Parmi les facteurs prothétiques, on trouve la mise en charge occlusale ou non occlusale, les prothèses vissées ou scellées, le type de prothèse, les prothèses fixées mandibulaires sur 2 ou 4 implants, le rapport couronne/implant, la liaison des implants entre eux, le nombre d’implants pour les prothèses complètes supra-implantaires, le type d’attachement des prothèses complètes, le design des piliers, la mise en charge immédiate, précoce ou différée et la structure prothétique. Des taux plus élevés d’échecs ont été associés à des restaurations prothétiques par des prothèses complètes implanto-portées, à la mise en charge immédiate et à l’extraction-implantation immédiate.

D’autres facteurs ont été étudiés pour leur relation à l’échec implantaire : la contamination avec ou sans guide préfabriqué, la mise en charge orthodontique contrôle ou immédiate, une élévation de sinus interne sans matériau de comblement ou une implantation dans de l’os maxillaire postérieur natif, la raison de l’extraction de la dent et une crête maxillaire édentée étroite ou large. Aucun de ces facteurs n’était relié à une augmentation du taux d’échecs implantaires.

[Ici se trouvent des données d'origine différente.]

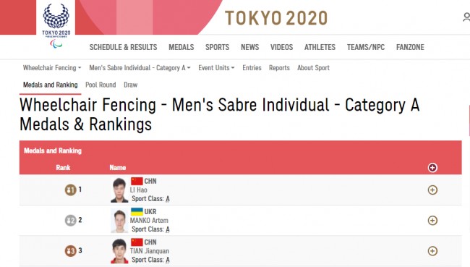Switch to the Pool Round tab
Screen dimensions: 470x267
(x=101, y=85)

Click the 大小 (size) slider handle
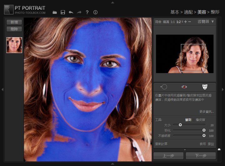point(180,125)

En plus des facteurs pour lesquels de nombreuses publications étaient disponibles et dont les données ont pu être évaluées, quelques études plus récentes suggèrent que les nouveaux implants modérément rugueux donnent de bons résultats. Ils permettent d’avoir des résultats similaires, qu’ils soient placés au maxillaire ou à la mandibule, chez des fumeurs ou des non-fumeurs. Les implants courts de ce type présenteraient des résultats similaires à des implants plus longs.

APPLICATION CLINIQUE

Les implants devraient pouvoir permettre une fonction normale pendant plusieurs décennies, surtout depuis qu’ils sont posés chez des personnes jeunes. Pour augmenter leur durée de vie, il est important de connaître ce qui contribue ou cause leur perte. Des approches pour allonger leur temps de fonction pourront ainsi être élaborées.